Post by Nina » 01 Jun 2019, 09:39

Hi Rainbow (sorry, I don't know your name), and welcome to The Tortoise Table! It's great that you've been reading our site, and I'm glad that you contacted us because it's a very good (and somewhat controversial) question that you ask.

There is definitely a minority of tortoise keepers who believe that it is not good to have sand in the mixture that makes up a substrate, because they say that if large quantities are eaten it can cause impaction in the gut of tortoises. This, however, is contrary to the way in which most tortoises live in the wild, where almost all of the Mediterranean species live on extremely sandy soil. Here are a couple of photos; one of a wild tortoise in Spain, and another of a Gopher tortoise next to his burrow in Florida.
[attachment=0]Gopher tort1 Georgia (Copy).jpg[/attachment][attachment=1]Tortoises in Spain 4569 (Copy).JPG[/attachment]

As you can see, the substrate is super sandy. Kleinmanni (Egyptian) tortoises can live on almost pure sand. For Mediterranean tortoises, like Hermanns we recommend using a substrate that most approximates their environment in the wild and so we advise using a mixture of sterilised topsoil and children's playsand.

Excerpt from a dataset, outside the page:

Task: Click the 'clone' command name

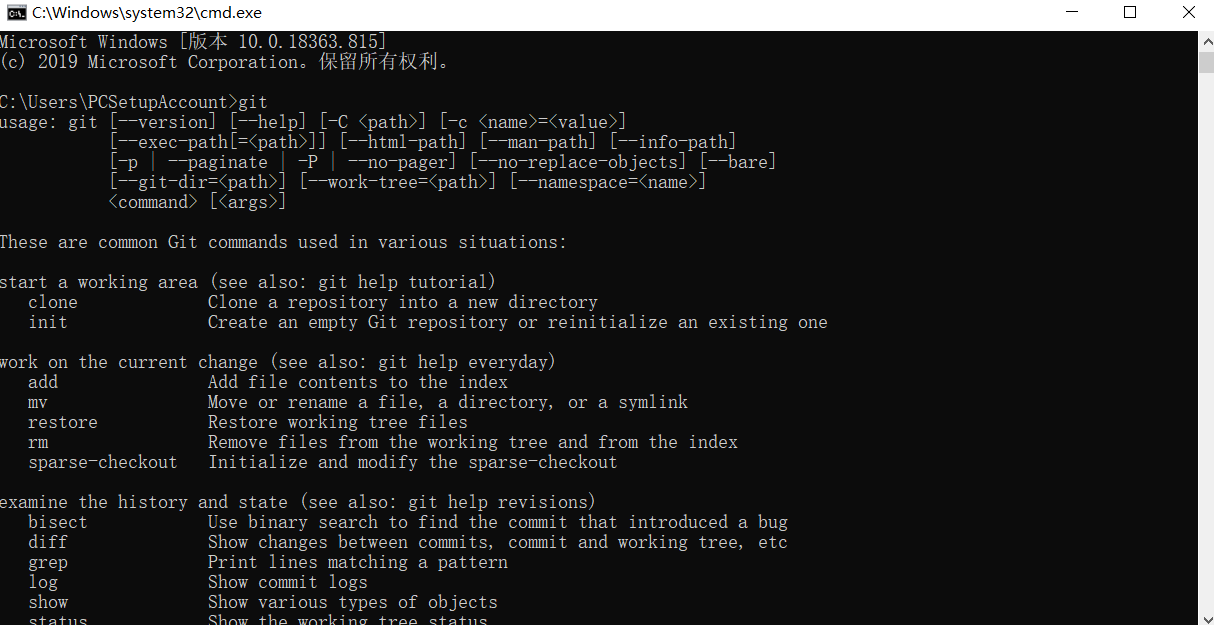Action: pyautogui.click(x=53, y=302)
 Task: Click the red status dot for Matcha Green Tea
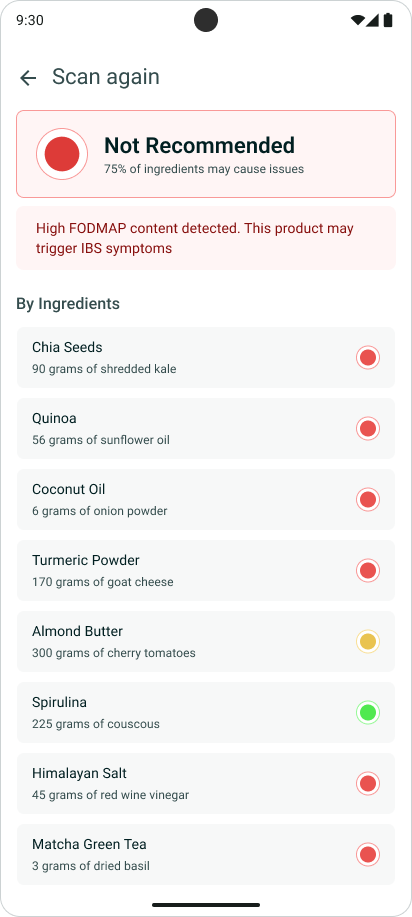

The usual recommendation is to have it mixed 50/50, and I think that most people do that, but personally I like 60% or 70% topsoil mixed with 30% or 40% sand. It's up to you and the preference of your tortoise.

The reason your topsoil might be hardening up into clumps might be that it has a good percentage of clay in it (which many soils do). Adding sand will keep the soil from doing this, and keeps it free draining and prevents it turning to mud if it gets wet. You do need to spray any substrate with water every day or two, as it dries out under the lamps indoors, and this spray will keep it from getting dusty (and that is true if you are only using topsoil on its own as well). What you want is a substrate that is the teeny tiniest bit damp, but not at all wet. Just so that it is not dusty, and if you squeeze a handful of it, then it will clump together a little bit (but definitely does not seem wet).

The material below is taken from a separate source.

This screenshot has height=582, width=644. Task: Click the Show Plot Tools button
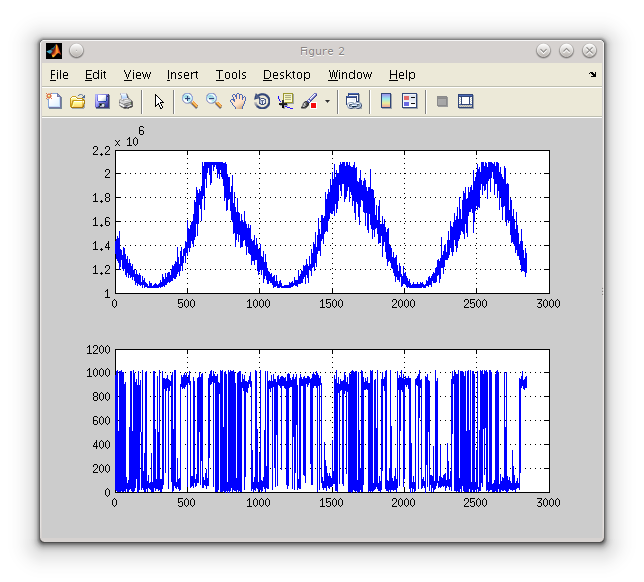[x=466, y=101]
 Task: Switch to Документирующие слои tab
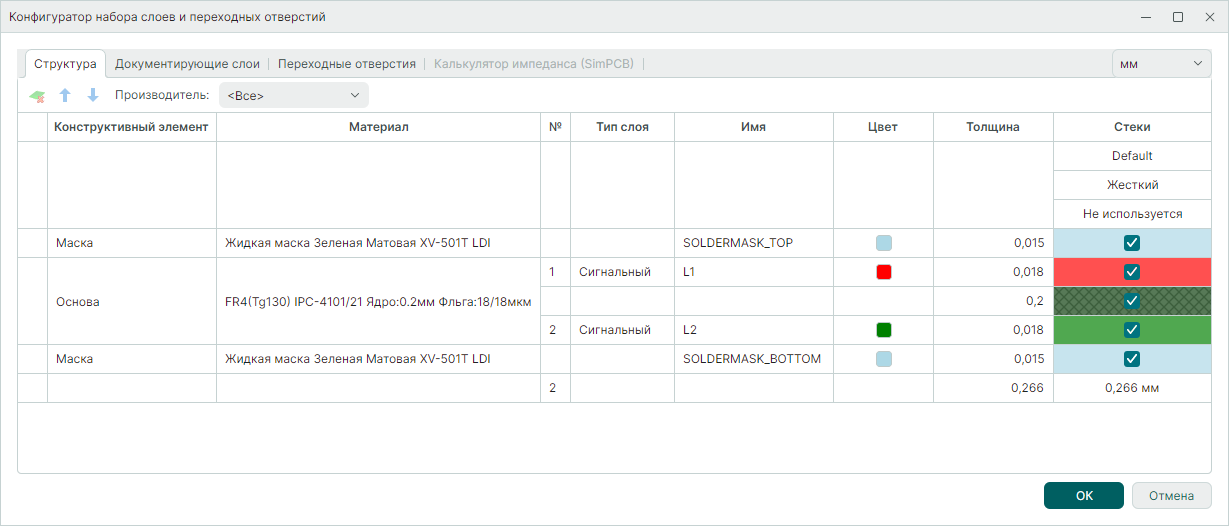[187, 64]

And in general (and this goes for an all-soil or a mixture substrate), it's a good idea to feed your tortoises on something like a slate or a big flat stone so that not only do their beaks get trimmed when they are eating the food but also it stops the substrate from sticking to the food and getting eaten. Occasionally some substrate will get on the food, but that isn't a problem at all.

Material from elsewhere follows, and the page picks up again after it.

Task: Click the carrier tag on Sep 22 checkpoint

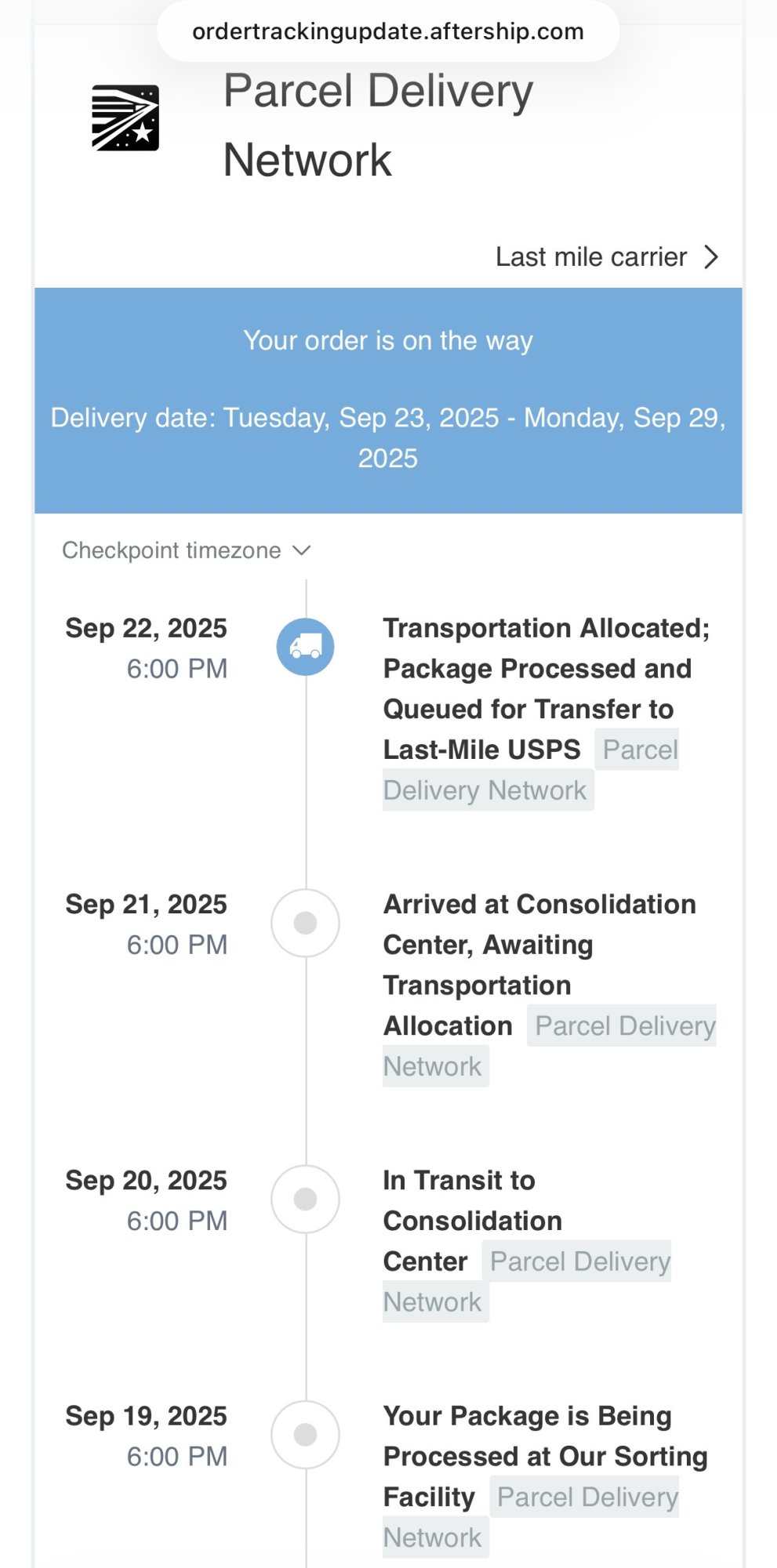Action: [485, 790]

I hope this helps. We have lots of people contact us, having heard or read scare stories about the dangers of sand in substrates, but there is no hard evidence that this is really a problem and it does run counter to the substrate that they naturally live on.

Cheers,
Nina
Attachments
Gopher tort1 Georgia (Copy).jpg
Tortoises in Spain 4569 (Copy).JPG

rainbow.r
Posts: 2
Joined: 01 Jun 2019, 00:04

Re: substrate

Post by rainbow.r » 10 Jun 2019, 02:57

Thank you Nina that certainly helps - I will be going out to find play sand and organic topsoil, so grateful that I finally have an answer. I have been screening the soil furiously to try and stop the 'balling' but to no avail - now I will renew all the soil and hopefully that will solve the problem. I find the tortoises absolutely amazing creatures. I also have a four year old tortoise outside = he has a heated area plus a garden with weeds etc that he can venture into. I have only been a tortoise owner since March last year so its all a learning curve for me. Your site is great - I have been on the database and purchased seeds etc and have grown weeds uplifted from clean areas. So thank you so much. Regards Lynn.....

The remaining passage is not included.